Possible book project - open source search
March 9, 2008
I’ve had a book project in the back of my mind for a bit. Though there’s never enough hours in the day to get everything done I need to, I have one book I’m wrapping up in the next few days, and am seriously considering committing myself to this next one. No publisher lined up yet or anything of that nature, but if I can’t find one I’d self publish through lulu.com.
The title obviously gives it away - I’m looking at doing a book on open source search products. I was thinking of doing an entire book on SOLR last fall, but honestly I’m not sure there’s enough about SOLR to write an entire book - at least not without repeating a lot of the information already out there in tutorials and what not. And I’m not sure that another deep in-depth technical book is necessary on something that’s moving so fast. The idea was to give a moderately-deep (but not overly deep, if you can make that distinction) look at setting up and using a group of open source search projects out there.
- Lucene is the leader in this space, without question. It’s been around for quite a while, and keeps getting better with each release. However, Lucene itself is very low-level, and Java only. Many implementations of Lucene have sprung up, such as Lucene.Net and Lucy, as well as tools which build on Lucene like SOLR and Nutch.
- PostgreSQL has full text search capabilities which I plan to explore in more detail.
- MySQL has had a degree of full text search capabilities for years, and the Sphinx project has emerged over the last couple of years to provide even more functionality and speed. I believe Sphinx is essentially standalone but can be coupled with MySQL or PostgreSQL - again, that’s research fodder for the book.
Are there other open source search projects that you’d be interested in seeing covered in a book? Is this a topic you see any demand or interest in? Whenever I see a gap in the book market, I always wonder if it’s because there’s no interest, or just that no one has filled the gap yet. Usually something appears to fill that gap a few months after I notice it, but I’ve yet to see this gap filled after almost a year of thinking about it.
Feedback?
Did you like this post? Buy me a hot chocolate!
Posted in




March 9th, 2008 at 5:55 pm
Don’t forget Xapian. What I would really like to see in a book like this is walking through a bunch of search design patterns, such as faceting, implemented with different engines. A nice layout might be to split the book into two halfs, the first half introducing each of the covered search solutions and getting the reader up to speed with them. Then the second half introducing a selection of patterns and showing how each would be implemented using each of the covered solutions. A good source of search patterns is Peter Morville’s newly started Flickr collection.

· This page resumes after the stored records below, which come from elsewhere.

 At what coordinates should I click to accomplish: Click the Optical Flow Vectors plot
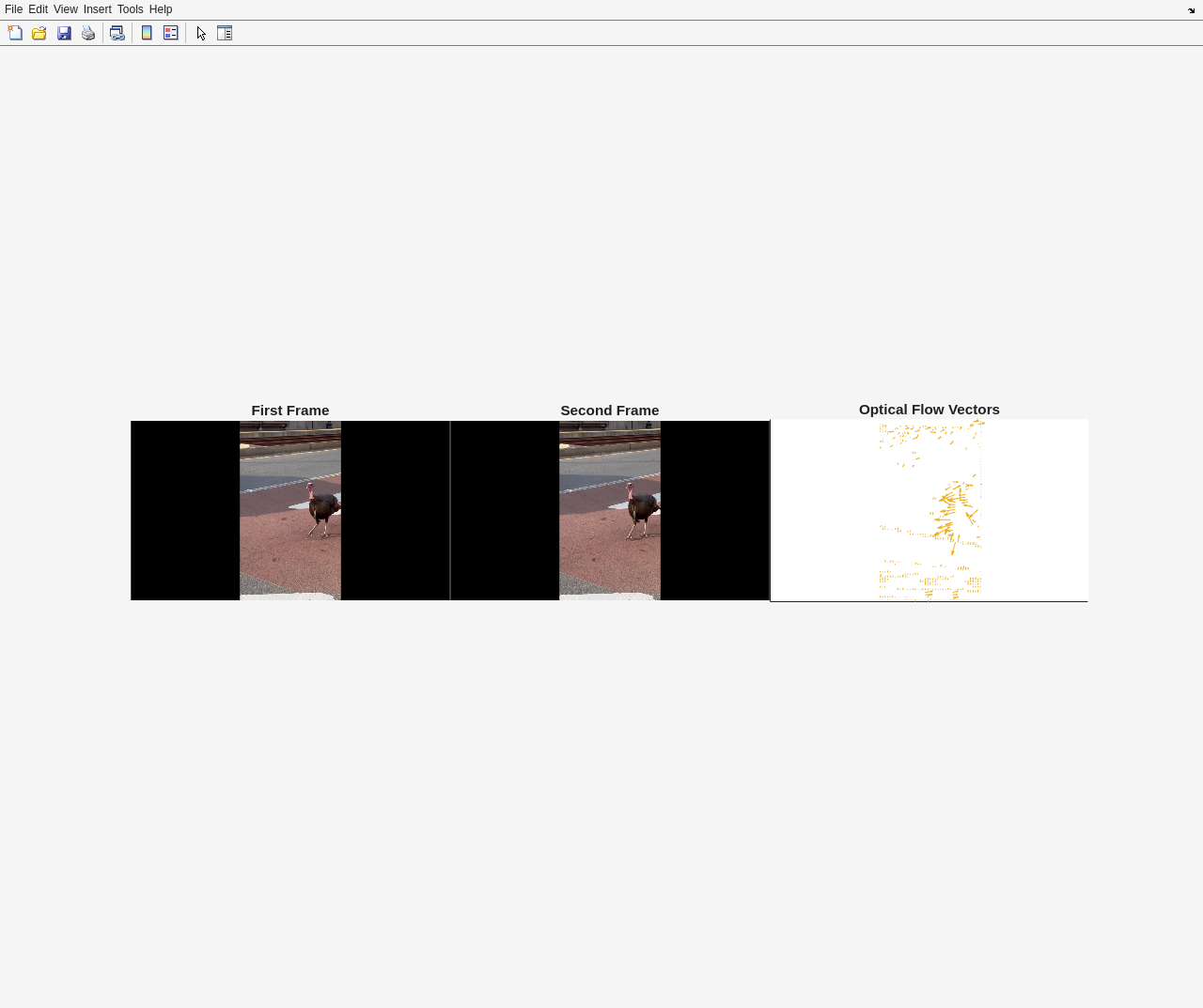[x=930, y=510]
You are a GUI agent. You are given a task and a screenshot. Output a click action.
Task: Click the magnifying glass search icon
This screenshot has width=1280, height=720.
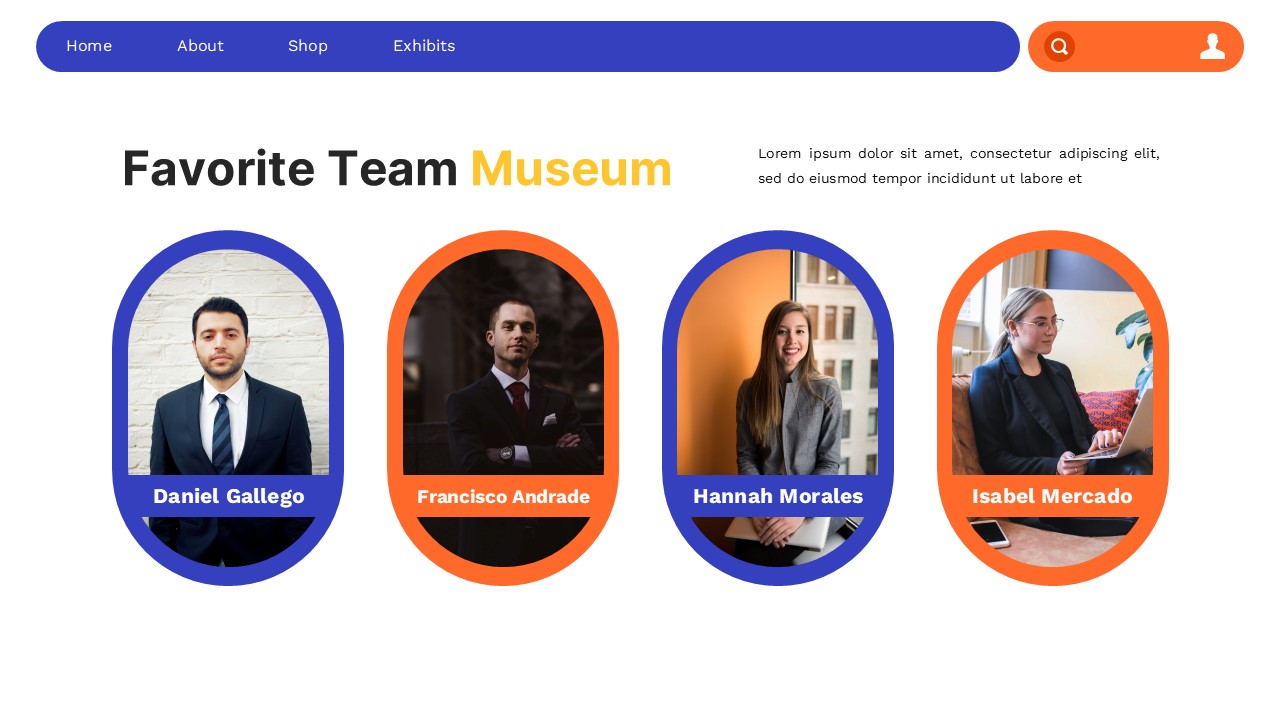[1059, 46]
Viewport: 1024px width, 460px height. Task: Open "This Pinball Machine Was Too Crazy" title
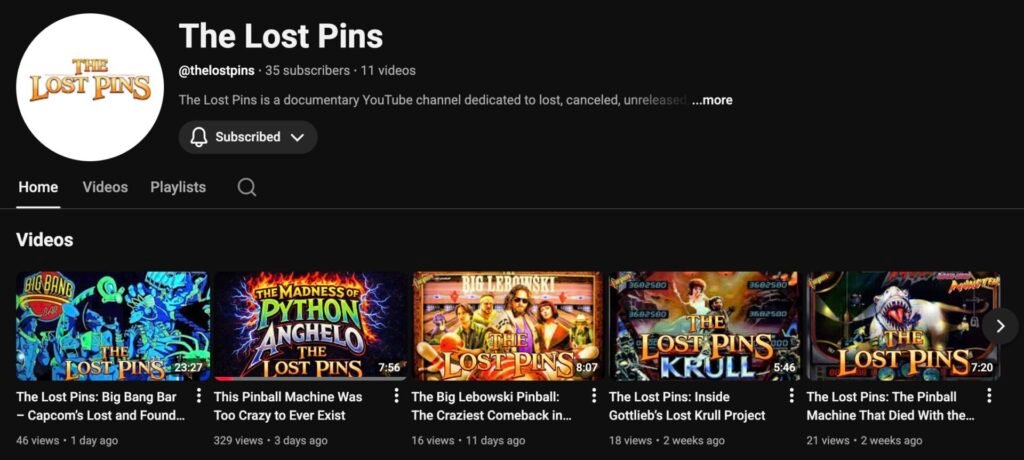point(288,406)
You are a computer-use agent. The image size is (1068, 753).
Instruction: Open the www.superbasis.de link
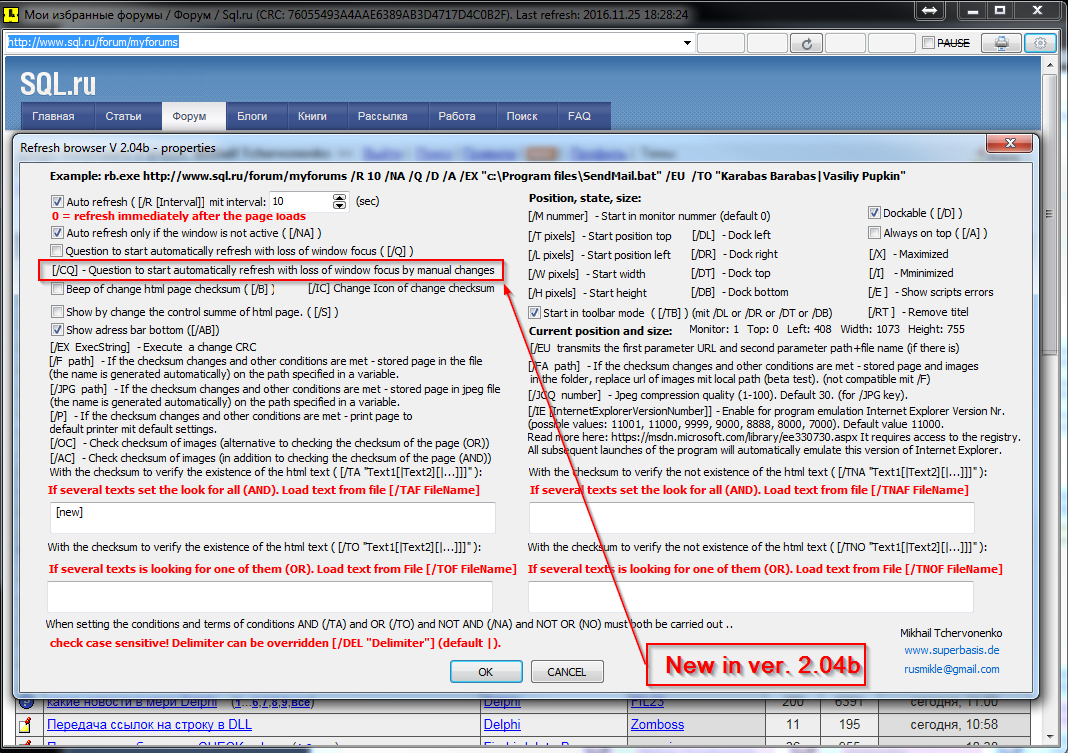pyautogui.click(x=950, y=650)
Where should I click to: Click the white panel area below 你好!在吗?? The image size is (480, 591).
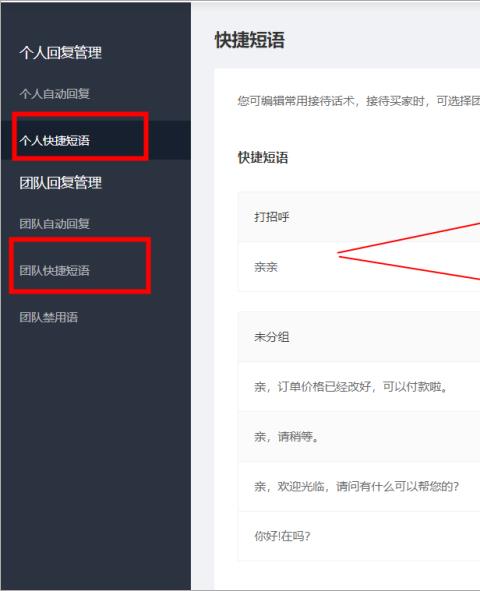(347, 575)
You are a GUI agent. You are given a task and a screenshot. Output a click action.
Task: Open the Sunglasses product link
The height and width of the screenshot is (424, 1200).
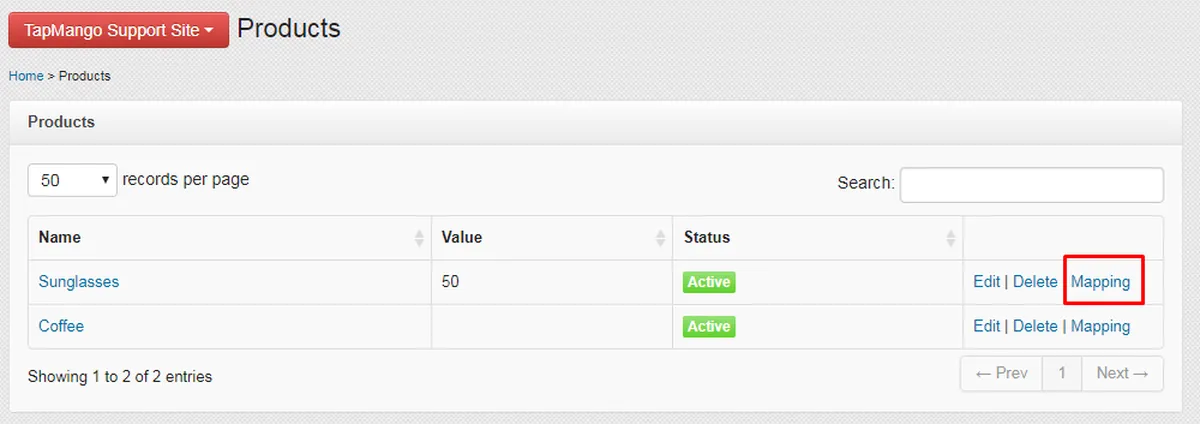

In fact, I would be really interested in getting involved with this, perhapse writing a chapter on Forage
March 10th, 2008 at 6:45 am
On first read of your post, I thought “huh? Aren’t there lots of books on open source search ?” But then I realized that what you are looking at is a cross section of all the various search tools.. Based in Java, C, PHP, Ruby etc… And covering a wide variety of approaches to search. From a pure library like Lucene to a SQL based engine like Sphinx.
There are also lots of interesting approaches to different types of search, like Solr Flare for faceted search, that would be interesting to compare in a single book.

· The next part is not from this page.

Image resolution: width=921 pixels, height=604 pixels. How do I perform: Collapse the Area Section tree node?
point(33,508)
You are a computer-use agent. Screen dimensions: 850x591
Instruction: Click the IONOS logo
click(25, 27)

I think the person who would buy this is looking to understand the “landscape” of search, via reading about various projects, and then you could extract the patterns used by the various solutions to think about “For my project X, I need something supporting Pattern Y”.
Sign me up!
March 10th, 2008 at 7:17 am
@eric - that’s the focus. Buying a book on Lucene means you’ve likely already decided that Lucene is your choice. Diving in to the details of various projects is a pain, and the idea of the book is to compare multiple projects so readers can compare them in one place.
@rob - thanks for those resources - hadn’t seen them before, and they look really cool/useful!

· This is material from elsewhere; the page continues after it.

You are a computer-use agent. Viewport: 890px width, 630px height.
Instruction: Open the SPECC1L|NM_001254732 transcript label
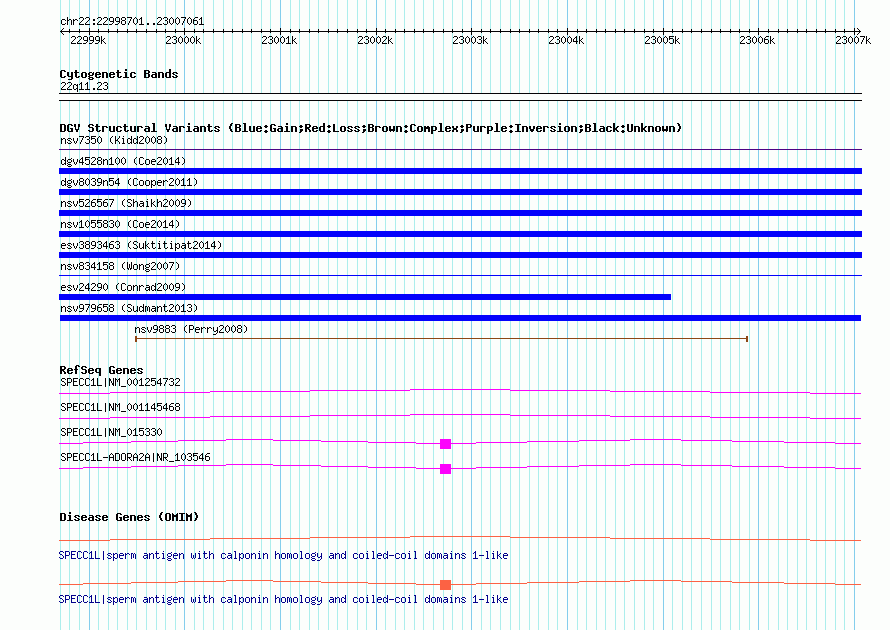[120, 382]
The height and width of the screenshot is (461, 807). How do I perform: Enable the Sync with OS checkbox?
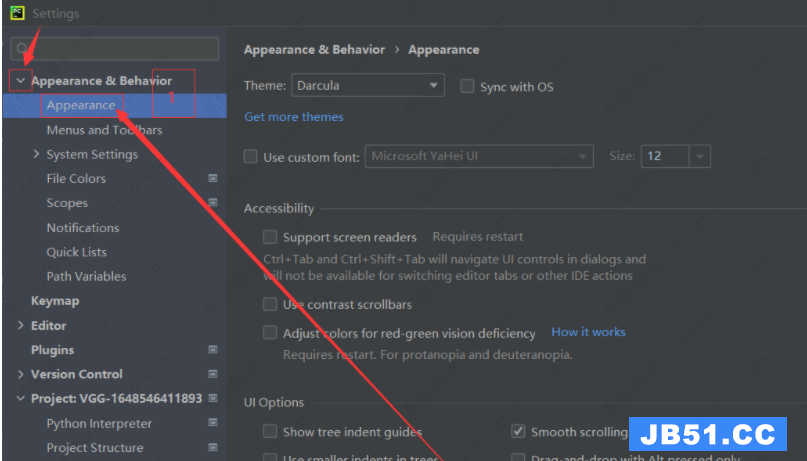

March 10th, 2008 at 11:45 am
BTW: You might want to tweak the book title before you publish - “Open Source Search” could be misconstrued as “The search for open source [projects]“. Maybe something like “Search with/using open source”.
March 10th, 2008 at 1:39 pm
There’s definitely a missing book here - and it’s about the application of search, versus search itself. E.g. I’ve got a database, and I need faceted search support. Or I have a high volume feed of rapidly changing content that I need to make searchable. Or my web site needs search support for all of the content (static & dynamic).
There’s a lot of scattered information out there, but most of it’s at the wrong level for somebody who needs to get to point B as quickly as possible.
Heck, even just the topic of full text search inside of databases could be a book. Do you use the built-in support, or attach something like Compass, or roll your own using Lucene?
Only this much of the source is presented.